La iniciativa plantea adicionar un párrafo al artículo séptimo de la Constitución estatal, que establece los principios sobre educación y cultura. Con ello, la Lengua de Señas Mexicana dejaría de ser vista como un recurso auxiliar para convertirse en lengua materna reconocida de manera oficial. En un estado donde habitan cerca de 150 mil personas sordas, el impacto sería profundo: las instituciones tendrían la obligación de incorporar esta lengua en sus servicios.
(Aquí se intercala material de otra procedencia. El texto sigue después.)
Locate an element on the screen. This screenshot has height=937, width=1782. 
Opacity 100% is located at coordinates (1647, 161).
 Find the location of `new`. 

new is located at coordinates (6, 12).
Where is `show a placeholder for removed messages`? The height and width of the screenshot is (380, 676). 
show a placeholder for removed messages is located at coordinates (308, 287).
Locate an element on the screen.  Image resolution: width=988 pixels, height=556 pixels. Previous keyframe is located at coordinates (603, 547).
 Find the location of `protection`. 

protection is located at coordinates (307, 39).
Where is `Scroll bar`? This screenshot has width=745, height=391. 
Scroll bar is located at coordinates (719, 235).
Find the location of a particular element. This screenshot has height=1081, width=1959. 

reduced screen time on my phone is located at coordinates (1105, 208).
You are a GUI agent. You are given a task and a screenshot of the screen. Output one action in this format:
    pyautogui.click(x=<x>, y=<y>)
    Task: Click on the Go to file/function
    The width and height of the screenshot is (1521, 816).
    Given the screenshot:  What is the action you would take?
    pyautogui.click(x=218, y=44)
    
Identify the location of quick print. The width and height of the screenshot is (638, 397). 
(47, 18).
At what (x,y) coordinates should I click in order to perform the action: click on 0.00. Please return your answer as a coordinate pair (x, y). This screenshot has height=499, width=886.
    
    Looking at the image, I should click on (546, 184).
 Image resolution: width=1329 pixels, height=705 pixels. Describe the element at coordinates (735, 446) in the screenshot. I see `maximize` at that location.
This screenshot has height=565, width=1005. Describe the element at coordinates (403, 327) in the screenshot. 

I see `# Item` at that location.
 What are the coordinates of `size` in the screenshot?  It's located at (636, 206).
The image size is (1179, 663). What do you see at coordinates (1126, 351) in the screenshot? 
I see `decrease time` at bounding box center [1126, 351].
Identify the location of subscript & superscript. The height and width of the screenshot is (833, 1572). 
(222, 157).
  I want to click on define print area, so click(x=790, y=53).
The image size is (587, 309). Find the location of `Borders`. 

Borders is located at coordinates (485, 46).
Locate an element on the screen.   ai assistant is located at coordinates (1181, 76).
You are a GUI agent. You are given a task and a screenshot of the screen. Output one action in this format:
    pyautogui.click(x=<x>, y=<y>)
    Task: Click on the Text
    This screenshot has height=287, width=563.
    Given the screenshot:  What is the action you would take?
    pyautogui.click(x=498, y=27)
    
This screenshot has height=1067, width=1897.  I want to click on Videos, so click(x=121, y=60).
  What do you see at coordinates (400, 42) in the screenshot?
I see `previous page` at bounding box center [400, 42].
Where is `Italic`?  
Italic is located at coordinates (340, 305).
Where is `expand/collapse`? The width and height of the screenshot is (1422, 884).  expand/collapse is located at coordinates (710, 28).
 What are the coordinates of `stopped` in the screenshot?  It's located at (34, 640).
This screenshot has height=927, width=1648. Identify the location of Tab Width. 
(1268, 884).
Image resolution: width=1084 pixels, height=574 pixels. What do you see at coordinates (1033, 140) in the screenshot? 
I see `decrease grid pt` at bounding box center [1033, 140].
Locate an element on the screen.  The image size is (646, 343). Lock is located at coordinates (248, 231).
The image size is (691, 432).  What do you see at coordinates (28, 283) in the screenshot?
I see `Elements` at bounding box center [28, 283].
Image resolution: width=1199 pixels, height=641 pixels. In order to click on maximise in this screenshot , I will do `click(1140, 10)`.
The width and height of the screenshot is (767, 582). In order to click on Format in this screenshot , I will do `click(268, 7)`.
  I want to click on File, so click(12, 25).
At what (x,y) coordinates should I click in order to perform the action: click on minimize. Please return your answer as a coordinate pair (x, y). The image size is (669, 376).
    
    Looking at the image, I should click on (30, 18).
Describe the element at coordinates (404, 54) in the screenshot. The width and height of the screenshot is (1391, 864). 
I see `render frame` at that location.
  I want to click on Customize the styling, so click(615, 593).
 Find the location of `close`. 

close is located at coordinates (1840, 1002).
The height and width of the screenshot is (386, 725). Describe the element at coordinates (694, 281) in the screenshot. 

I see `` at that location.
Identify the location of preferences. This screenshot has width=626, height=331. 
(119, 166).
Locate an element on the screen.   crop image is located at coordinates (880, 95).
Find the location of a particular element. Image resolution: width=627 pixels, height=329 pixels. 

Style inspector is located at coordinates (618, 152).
La relevancia de la propuesta no radica en su alcance legal, sino en su valor simbólico. Elevar la Lengua de Señas a rango constitucional significa reconocer que el silencio no es ausencia de voz, sino una forma legítima de comunicación que expresa pensamiento, identidad y ciudadanía. Convertirla en patrimonio cultural sería también un acto de justicia histórica frente a la exclusión que esta comunidad ha enfrentado durante generaciones. Según el Censo de Población y Vivienda 2020 del Instituto Nacional de Estadística y Geografía (Inegi), en México viven más de 2.3 millones de personas con discapacidad auditiva, de las cuales alrededor del siete por ciento residen en la comarca, lo que posiciona al estado entre los cinco con mayor población sorda del país.
Especialistas en inclusión sostuvieron que la reforma colocaría al territorio en la vanguardia nacional en materia de derechos lingüísticos. Datos de la Secretaría de Educación Pública indicaron que apenas cuatro de cada 10 niños y jóvenes sordos logran completar la educación básica, mientras que la Organización de las Naciones Unidas para la Educación, la Ciencia y la Cultura (UNESCO) advirtió que el 90 por ciento de la población sorda en América Latina no recibe educación en su propia lengua.
El debate aún se encuentra en comisiones legislativas, pero la expectativa es que avance hacia el pleno. De aprobarse, Chiapas no solo reconocería de formar jurídica a la Lengua de Señas Mexicana, también enviaría un mensaje político,que la inclusión no es una concesión, sino un derecho.